Sunday, March 2, 2014

Saint John's Hospital and the Memling Museum


Saint John's Hospital, which has existed since 1188, remains one of Europe's oldest surviving hospital buildings. Some 500 years ago, Bruges was a major destination for pilgrims, both healthy and frail, who trekked here to see the relic of Christ's blood at the Church of the Holy Blood. Saint John's was built to take care of any pilgrims who required it, except those with the plague or leprosy or who were mentally ill. Sadly, the average age of death in those days was only 40.


As one of the scenes shown in this painting, "De Oude Ziekenzalen" (1778) by Jan Beerblock, Daniella pointed out how the hall was lined with beds filled with the sick and dying. Nuns served as nurses; women cooked vegetables because meat was too expensive; a sedan chair (hand-held ambulance taxi) in the painting awaits a patient; dogs were welcomed; floors needed mopping; and clergymen dropped in to visit patients.


The building is now owned by the city and displays furniture from the original hospital, old medical instruments, and medical writings as well as religious art. A chapel was situated so those in the hospital beds could see the famous Saint John Altarpiece by Memling ("The Mystical Marriage of St. Catherine," 1474).
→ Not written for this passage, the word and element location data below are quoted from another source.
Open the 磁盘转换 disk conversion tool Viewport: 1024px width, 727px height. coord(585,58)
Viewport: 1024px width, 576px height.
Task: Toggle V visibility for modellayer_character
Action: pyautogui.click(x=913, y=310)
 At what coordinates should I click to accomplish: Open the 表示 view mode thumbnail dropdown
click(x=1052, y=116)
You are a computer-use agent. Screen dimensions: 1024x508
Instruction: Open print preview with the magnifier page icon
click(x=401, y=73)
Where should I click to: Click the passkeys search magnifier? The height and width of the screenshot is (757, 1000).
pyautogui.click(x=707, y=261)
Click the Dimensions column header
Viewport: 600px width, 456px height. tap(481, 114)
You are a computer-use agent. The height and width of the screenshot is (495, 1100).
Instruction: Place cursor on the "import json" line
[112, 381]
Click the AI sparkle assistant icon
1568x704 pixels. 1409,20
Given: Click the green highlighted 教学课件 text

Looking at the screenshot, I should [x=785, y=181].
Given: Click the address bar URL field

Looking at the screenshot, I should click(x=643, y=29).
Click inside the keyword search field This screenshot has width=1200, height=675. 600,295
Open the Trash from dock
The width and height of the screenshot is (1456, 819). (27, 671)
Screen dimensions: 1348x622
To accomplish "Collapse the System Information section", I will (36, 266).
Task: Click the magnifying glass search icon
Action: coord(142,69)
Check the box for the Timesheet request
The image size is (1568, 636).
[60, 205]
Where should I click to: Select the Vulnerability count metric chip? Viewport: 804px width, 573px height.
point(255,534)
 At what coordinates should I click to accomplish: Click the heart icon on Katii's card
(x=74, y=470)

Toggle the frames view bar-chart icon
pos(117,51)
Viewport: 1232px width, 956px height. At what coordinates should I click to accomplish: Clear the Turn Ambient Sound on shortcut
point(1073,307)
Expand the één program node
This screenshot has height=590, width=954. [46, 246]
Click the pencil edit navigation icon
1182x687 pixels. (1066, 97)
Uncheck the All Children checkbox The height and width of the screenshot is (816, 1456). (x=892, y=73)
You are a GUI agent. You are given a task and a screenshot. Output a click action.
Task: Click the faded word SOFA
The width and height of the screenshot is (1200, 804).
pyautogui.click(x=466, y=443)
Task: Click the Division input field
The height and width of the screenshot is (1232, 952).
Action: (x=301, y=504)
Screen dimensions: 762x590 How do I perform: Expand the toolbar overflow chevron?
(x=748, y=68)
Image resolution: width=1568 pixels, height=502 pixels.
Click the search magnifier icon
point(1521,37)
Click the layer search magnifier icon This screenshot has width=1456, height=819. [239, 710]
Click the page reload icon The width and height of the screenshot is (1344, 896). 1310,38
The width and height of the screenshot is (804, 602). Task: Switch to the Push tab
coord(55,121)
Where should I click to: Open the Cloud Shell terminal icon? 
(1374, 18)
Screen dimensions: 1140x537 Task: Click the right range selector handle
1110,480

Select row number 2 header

Patients could pray for recovery or a speedy death. In many ways, Saint John's was less a hospital than a hospice, helping the dying make the transition from this world to the next.


The hospital still houses the altarpiece and Daniella very excitedly explained its many details. The colorful three-part work was dedicated to the hospital's patron saints, John the Baptist and John the Evangelist, but Memling broadened the focus to take in a vision of Heaven and the end of the world. St. Catherine of Alexandria, born rich, smart, and pagan to Roman parents, joined the outlawed Christian faith and is shown in the central panel receiving a ring from Jesus to seal the "mystical marriage" between them. Unfortunately, Catherine still came to a brutal death because she refused to marry her emperor, Maxentius.